Chernoglav or Chernoglov (Old Icelandic: Tjarnaglófi) is the god of victory and war worshipped in Rügen, probably in the town of Jasmund, mentioned together with Svetovit, Rugievit, Turupid, Puruvit and Pizamar in the Knýtlinga saga.

The fifth god was called Pizamar from a place called Jasmund, and was destroyed by fire, There was also Tjarnaglófi, their god of victory who went with them on military campaigns. He had a moustache of silver and resisted longer than the others but they managed to get him there years later. Altogether, they christened five thousand on this expedition.

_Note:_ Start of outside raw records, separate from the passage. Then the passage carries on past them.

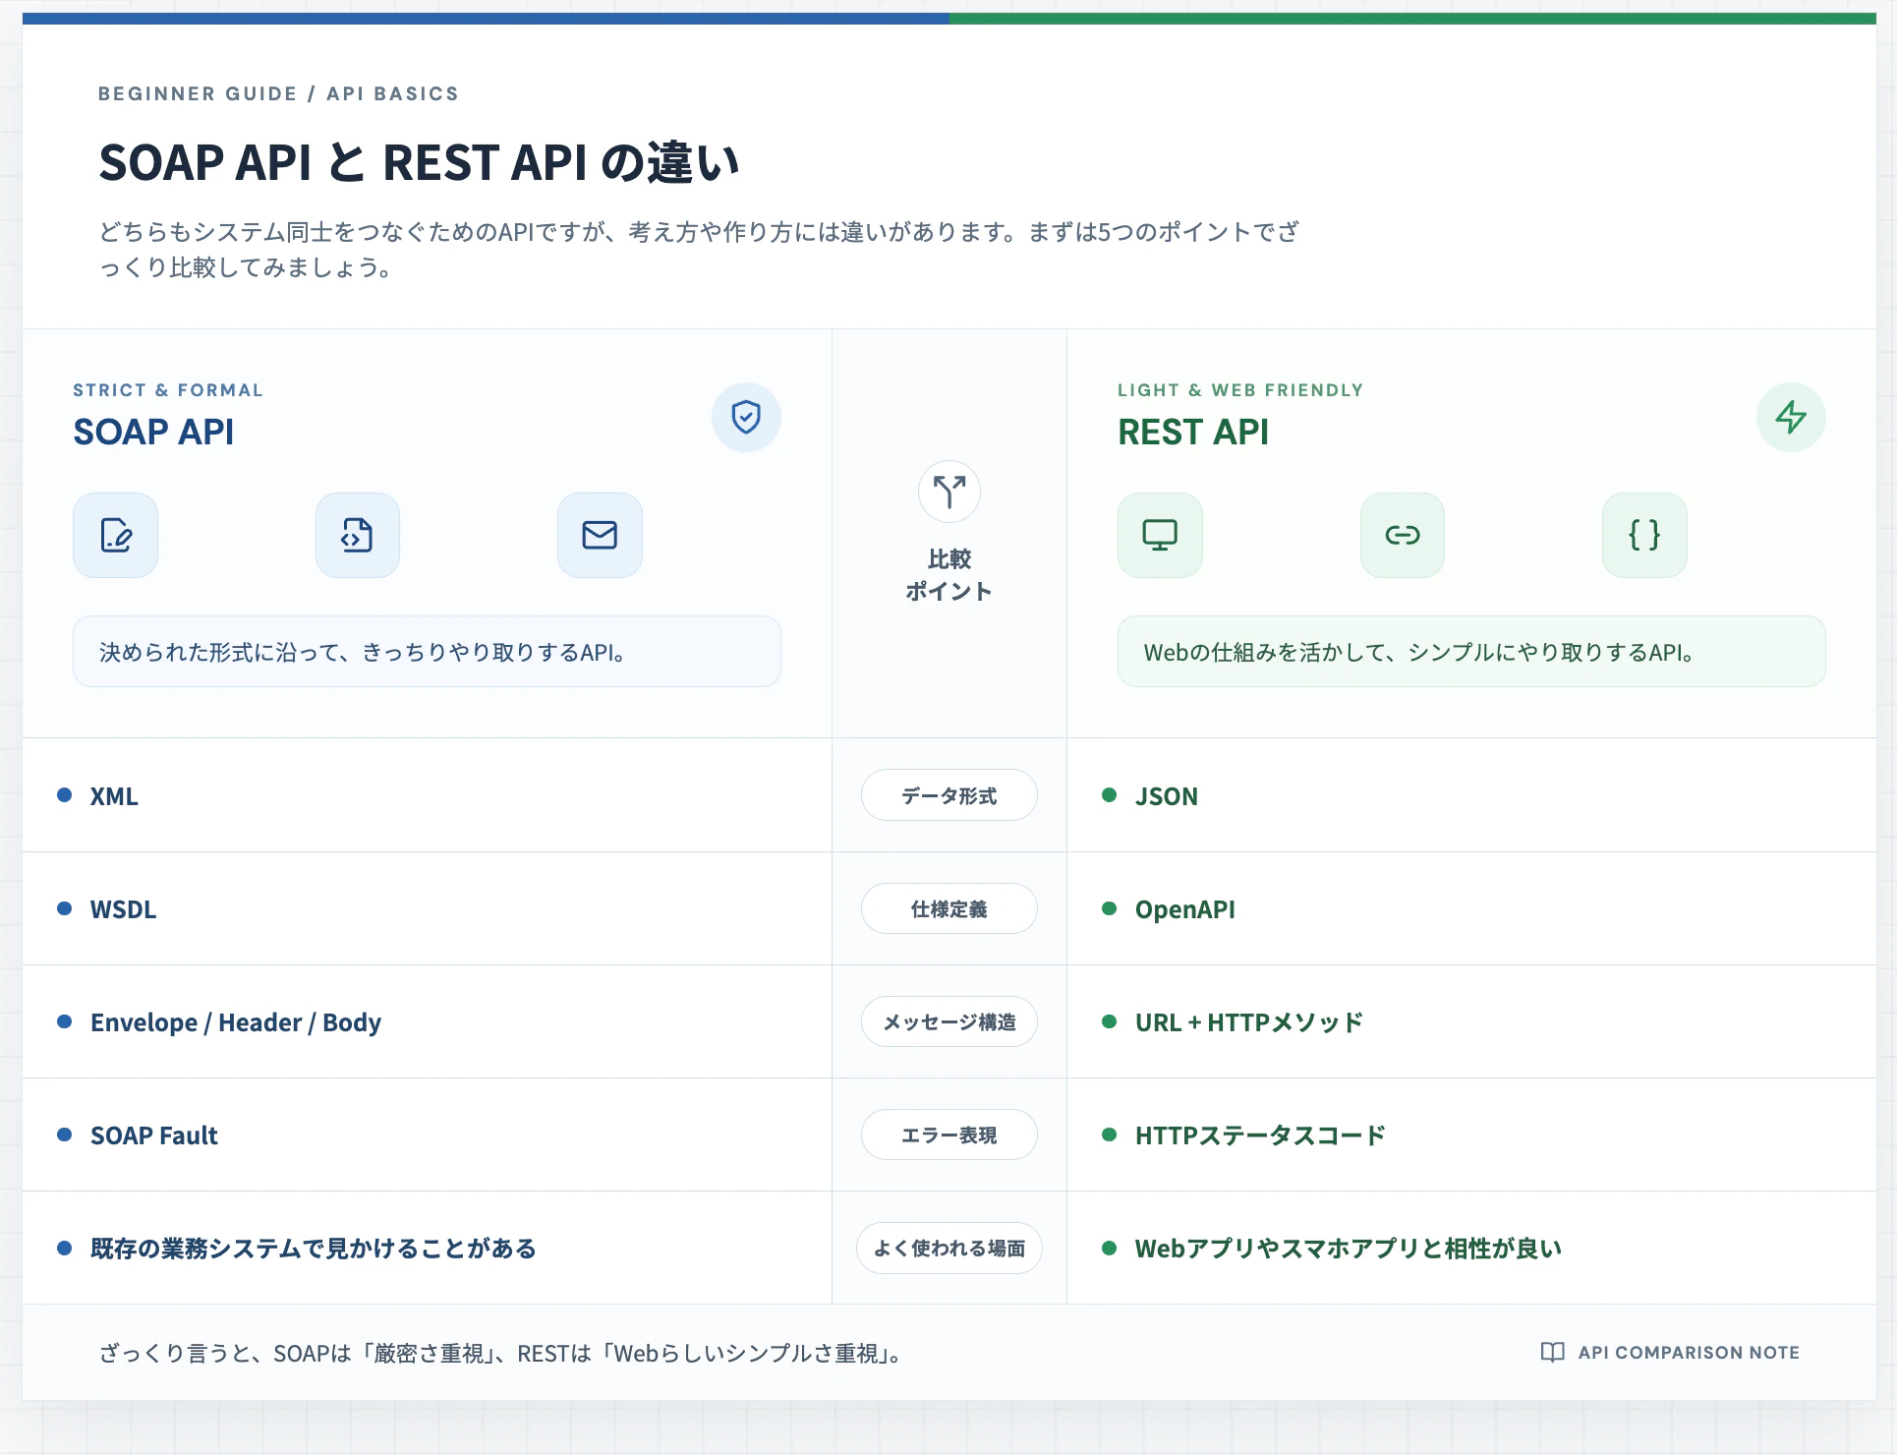Click the shield check icon beside SOAP API
This screenshot has width=1897, height=1455.
point(746,417)
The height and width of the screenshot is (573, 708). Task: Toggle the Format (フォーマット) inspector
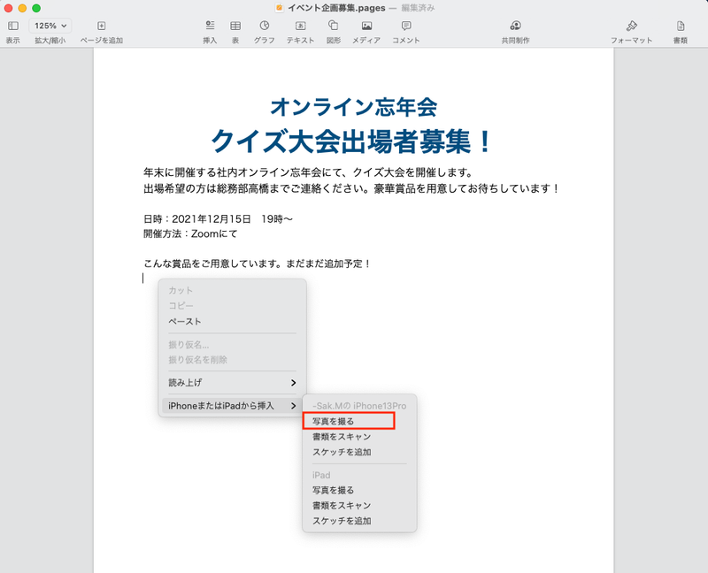tap(631, 27)
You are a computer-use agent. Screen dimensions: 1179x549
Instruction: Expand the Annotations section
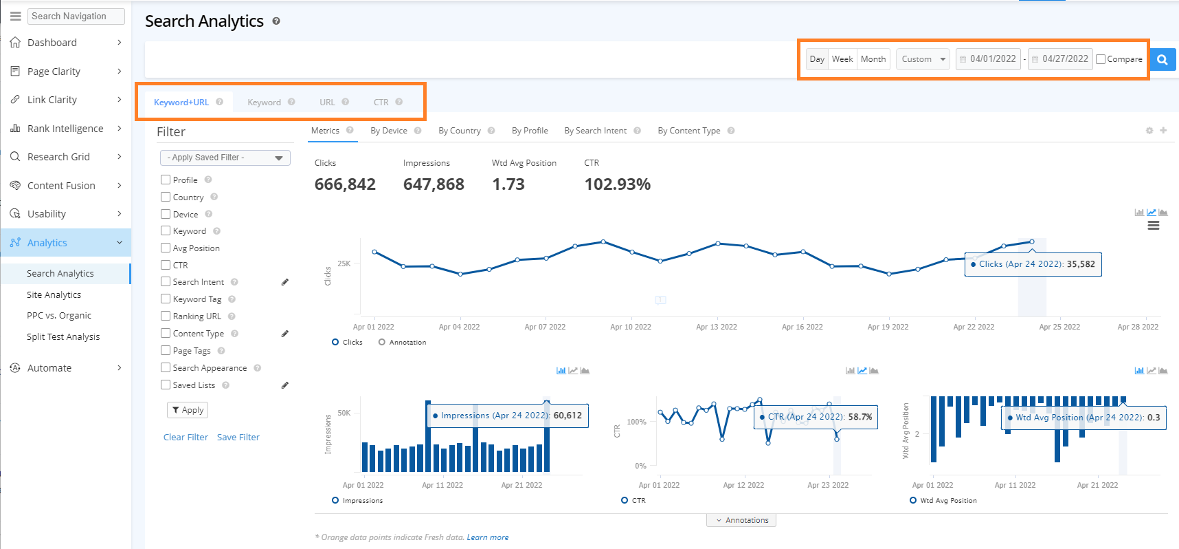point(741,520)
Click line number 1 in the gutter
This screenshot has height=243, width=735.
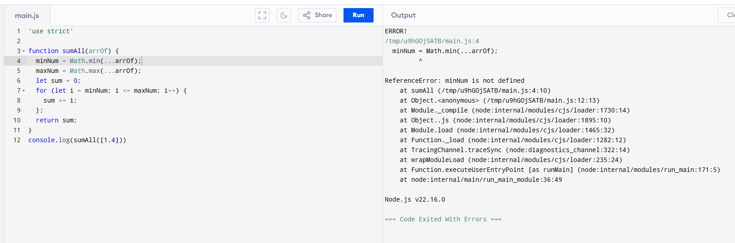click(18, 32)
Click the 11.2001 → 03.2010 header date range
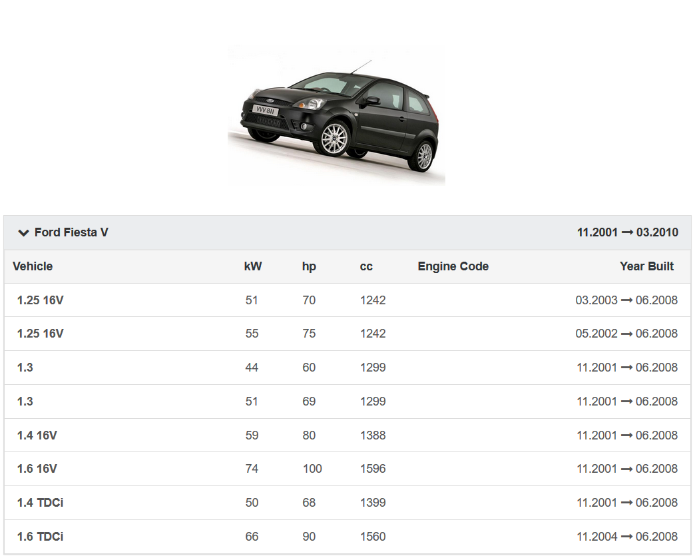Image resolution: width=695 pixels, height=558 pixels. [x=627, y=232]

Et fimmta goð hét Pizamarr; hann var á Ásund, svá heitir einn staðr; hann var ok brendr. Þá hét ok Tjarnaglófi, hann var sigrgoð þeirra, ok fór hann í herfarar með þeim; hann hafði kanpa af silfri; hann helz lengst við, en þó fengu þeir hann á þriðja vetri þar eptir; en þeir kristnuðu alls á landinu V þúsundir í þeirri ferð.

— Knýtlinga saga

Aleksander Gieysztor and Andrzej Szyjewski read the name as "Chernoglav/Chernoglov" (Polish: Czarnogłów). Aleksander Brückner, on the other hand, thought that the only correct reading of the name was "Triglav". Jerzy Strzelczyk notes that the warlike character of a god may speak in favor of the "Triglav" reading, but the warlike character was a feature common to many of the Polabian and Pomeranian gods. Henryk Łowmiński decided that Chernogłów is "the cemetery transformation of the Chernobog", and Leszek Moszyński proposed a read "T'arnogłowy" (from Proto-Slavic *tьrnъ, "thorn") meaning "with a head crowned with thorns", which is to refer to Jesus' crown of thorns and be a Christian influence on the late Polabian paganism. According to Yaroslav Gorbachov, the statue of Chernoglav could in fact be a statue of Yarovit or Perun, but he also states that source about Chernoglav might be potential source about Chernobog.